При этом Григорьев всячески стремился в Одессу, чувствуя там богатую добычу и отдых для своих потрепанных отрядов. В составе войск Григорьева, бравших Одессу, был отряд моряков при одном орудии и отдельные партизанские «морские сотни». Кроме того, во взятии Одессы участвовал неподчинённый Григорьеву крупный матросский отряд Карамышева, численностью 1–1,5 тысячи человек. Всего же матросов, скопившихся в районе Николаева, было несколько тысяч, и они составляли большинство в григорьевских войсках, бравших Одессу. Именно матросы первыми и ворвались в Одессу 6 апреля, не обращая внимания на все договоренности об эвакуации с французским командованием. В радиограмме из Одессы от 7 апреля 1919 года о захвате города, опубликованной в газетах, сообщалось: «После неимоверных усилий и жертв таврических матросов – французы, греки, румыны, тюркесы, добровольцы и прочие наши враги разбиты под Одессой трижды наголову, в страшной панике бежали, оставили колоссальные трофеи, которые не поддаются учету». После столь легкого взятия Одессы и производства Григорьева в комдивы, с представлением его к ордену Красного Знамени Антонов-Овсеенко, дал «левое» предписание Одесской группе войск (командующим ее был назначен Н. А. Худяков) готовиться для энергичного наступления на Румынию. Идти походом на Румынию должен был и Григорьев. Однако он, несмотря на все запреты, с богатыми трофеями мануфактуры двинулся на отдых в район своей «столицы» Александрии. Матросы же из его отрядов остались в основном в Одессе, где влились в местную особую анархо-бандитскую матросскую среду, которая и определяла реальную власть в городе.

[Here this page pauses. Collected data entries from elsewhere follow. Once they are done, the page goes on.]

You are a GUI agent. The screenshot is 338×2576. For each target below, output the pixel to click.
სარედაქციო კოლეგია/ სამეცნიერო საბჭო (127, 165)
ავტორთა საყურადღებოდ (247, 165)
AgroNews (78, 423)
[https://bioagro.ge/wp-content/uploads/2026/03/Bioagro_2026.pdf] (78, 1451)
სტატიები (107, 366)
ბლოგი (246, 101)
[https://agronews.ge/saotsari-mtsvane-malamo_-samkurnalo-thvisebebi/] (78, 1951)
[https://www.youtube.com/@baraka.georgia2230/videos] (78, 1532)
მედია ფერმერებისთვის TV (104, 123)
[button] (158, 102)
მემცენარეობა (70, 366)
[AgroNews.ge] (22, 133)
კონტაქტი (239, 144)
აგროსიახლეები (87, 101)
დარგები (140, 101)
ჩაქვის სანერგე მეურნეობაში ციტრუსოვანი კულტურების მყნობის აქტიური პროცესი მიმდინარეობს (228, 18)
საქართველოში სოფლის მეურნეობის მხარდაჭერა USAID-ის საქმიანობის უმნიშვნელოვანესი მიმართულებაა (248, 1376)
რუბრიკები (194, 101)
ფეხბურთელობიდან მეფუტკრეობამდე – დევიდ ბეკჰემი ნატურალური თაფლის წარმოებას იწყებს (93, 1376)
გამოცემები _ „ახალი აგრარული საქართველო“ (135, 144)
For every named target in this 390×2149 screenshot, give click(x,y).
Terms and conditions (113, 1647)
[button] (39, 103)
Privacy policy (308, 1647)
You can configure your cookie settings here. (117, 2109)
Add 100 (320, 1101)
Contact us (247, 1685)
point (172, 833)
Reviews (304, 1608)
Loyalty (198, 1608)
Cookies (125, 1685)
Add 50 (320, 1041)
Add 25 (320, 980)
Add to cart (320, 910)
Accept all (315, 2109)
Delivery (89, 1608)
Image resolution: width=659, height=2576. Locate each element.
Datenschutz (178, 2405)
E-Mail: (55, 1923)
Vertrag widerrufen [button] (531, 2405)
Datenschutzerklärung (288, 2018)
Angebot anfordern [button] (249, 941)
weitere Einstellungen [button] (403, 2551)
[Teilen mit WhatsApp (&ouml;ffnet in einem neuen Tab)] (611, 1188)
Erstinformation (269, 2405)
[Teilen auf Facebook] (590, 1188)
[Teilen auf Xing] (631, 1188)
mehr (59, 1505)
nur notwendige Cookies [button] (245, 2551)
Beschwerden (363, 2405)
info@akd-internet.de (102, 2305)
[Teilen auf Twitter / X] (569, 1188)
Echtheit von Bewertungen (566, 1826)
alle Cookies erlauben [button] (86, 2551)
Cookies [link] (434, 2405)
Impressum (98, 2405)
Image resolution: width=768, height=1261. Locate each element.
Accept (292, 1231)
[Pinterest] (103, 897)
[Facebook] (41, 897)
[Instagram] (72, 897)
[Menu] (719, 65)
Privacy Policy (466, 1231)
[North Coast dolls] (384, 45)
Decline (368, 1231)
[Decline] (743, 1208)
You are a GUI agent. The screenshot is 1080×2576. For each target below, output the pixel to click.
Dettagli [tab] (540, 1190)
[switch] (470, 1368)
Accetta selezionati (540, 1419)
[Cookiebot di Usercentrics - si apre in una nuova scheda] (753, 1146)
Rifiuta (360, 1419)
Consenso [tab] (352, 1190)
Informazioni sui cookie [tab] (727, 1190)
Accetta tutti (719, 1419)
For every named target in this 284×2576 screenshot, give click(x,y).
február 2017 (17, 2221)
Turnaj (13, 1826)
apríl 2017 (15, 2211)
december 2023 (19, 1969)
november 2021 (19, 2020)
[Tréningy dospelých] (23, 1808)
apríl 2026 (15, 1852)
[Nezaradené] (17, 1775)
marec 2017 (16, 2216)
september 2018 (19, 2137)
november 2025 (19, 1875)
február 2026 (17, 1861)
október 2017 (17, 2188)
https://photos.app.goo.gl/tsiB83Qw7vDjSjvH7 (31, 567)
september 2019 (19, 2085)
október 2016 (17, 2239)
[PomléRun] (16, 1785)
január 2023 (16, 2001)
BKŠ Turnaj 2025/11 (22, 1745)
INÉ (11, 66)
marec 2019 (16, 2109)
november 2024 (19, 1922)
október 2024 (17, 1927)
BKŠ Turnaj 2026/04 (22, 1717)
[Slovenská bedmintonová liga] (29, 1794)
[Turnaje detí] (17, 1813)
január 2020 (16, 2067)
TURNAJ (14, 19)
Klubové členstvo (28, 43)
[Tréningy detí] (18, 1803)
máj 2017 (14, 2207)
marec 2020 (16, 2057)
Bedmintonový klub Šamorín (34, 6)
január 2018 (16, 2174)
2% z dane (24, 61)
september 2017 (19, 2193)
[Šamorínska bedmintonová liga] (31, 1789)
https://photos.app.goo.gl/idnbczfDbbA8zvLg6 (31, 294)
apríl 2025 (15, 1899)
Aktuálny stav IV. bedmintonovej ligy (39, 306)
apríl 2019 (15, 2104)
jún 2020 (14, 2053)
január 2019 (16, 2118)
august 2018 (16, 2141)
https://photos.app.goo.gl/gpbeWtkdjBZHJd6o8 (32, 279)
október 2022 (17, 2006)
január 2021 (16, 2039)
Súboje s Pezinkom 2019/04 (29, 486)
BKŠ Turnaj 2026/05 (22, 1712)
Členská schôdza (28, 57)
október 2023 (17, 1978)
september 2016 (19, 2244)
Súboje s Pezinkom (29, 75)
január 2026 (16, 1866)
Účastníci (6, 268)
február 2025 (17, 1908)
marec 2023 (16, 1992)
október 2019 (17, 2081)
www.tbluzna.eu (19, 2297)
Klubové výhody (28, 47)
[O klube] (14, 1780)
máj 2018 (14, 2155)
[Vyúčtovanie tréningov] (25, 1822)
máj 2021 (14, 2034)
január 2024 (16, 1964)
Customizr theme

В Одессе, до занятия ее красными в 1918 году, шли чуть ли не вооружённые бои между белыми и анархо-бандитским элементом города. Большую роль здесь играли антисемитизм добровольцев и еврейское происхождение главы одесских урок Мишки Япончика (М. Винницкого) и его «подопечных». Важной особенностью Винницкого было его стремление оформить бандитизм под революционную деятельность, прежде всего под анархистскую. Это обеспечило поддержку большевиков, анархистов и других революционеров, в том числе, безусловно, матросов, помогло стать уголовным «королем» Одессы. В частности, в подпольной деятельности в Одессе Винницкий много контактировал с анархистами Г. И. Котовским и матросом А. Г. Железняковым. С матросами, в период их наибольшей революционной власти в городе (особенно в начале 1918 года), у М. Винницкого были конфликты, но затем сферы влияния были поделены. Представляется, что за матросами осталась инициатива в политических выступлениях, район порта, матросы Антанты и др. Такая обстановка оказалась притягательной для матросов-леваков. Е. А. Щаденко (член РВС Украинского фронта) характеризовал создавшуюся в Одессе ситуацию следующим образом: «Экипажи и команды, затопленных в 1918 г. кораблей Черноморского флота, портовые и фартовые ребята, основательно разложившиеся, приняли порядки в частях Григорьева за нормальный порядок в частях Красной армии и, беря с нее пример, стали формировать свои новые батальоны из деклассированной матросни, анархически настроенных элементов и даже из уголовных». С анархо-матросами (главным образом местными) и с Винницким был связан анархиствующий комендант города В. М. Домбровский (вскоре расстрелянный).
Что касается приезжих матросов, то они, в отличие от местных, стали концентрироваться вокруг ЧК и ее начальника матроса Ф. Фомина. О матросах-чекистах в буржуазных кругах ходили самые дикие слухи. Бунин в своих «Окаянных днях» писал о них: «Говорят, матросы, присланные к нам из Петербурга, совсем осатанели от пьянства, от кокаина, от своеволия. Пьяные, врываются к заключенным в чрезвычайке без приказов начальства и убивают кого попало. Недавно кинулись убивать какую-то женщину с ребёнком. Она молила, чтобы ее пощадили ради ребёнка, но матросы крикнули: «Не беспокойся, дадим и ему маслинку!» – и застрелили его. Для потехи выгоняют заключённых во двор и заставляют бегать, а сами стреляют, нарочно делая промахи». Деятельность Одесской ЧК, как выше было сказано, не отличалась от других украинских по отношению к буржуазным «контрреволюционерам», а многих – была либеральнее. Бунин отражал общее настроение «старой аристократии», не любившей матросов как новую «красную аристократию». Примерно в целом он их характеризовал следующим образом: «Матросов стало в городе больше и вида они нового, раструбы их штанов чудовищные. Вообще очень страшно по улицам ходить».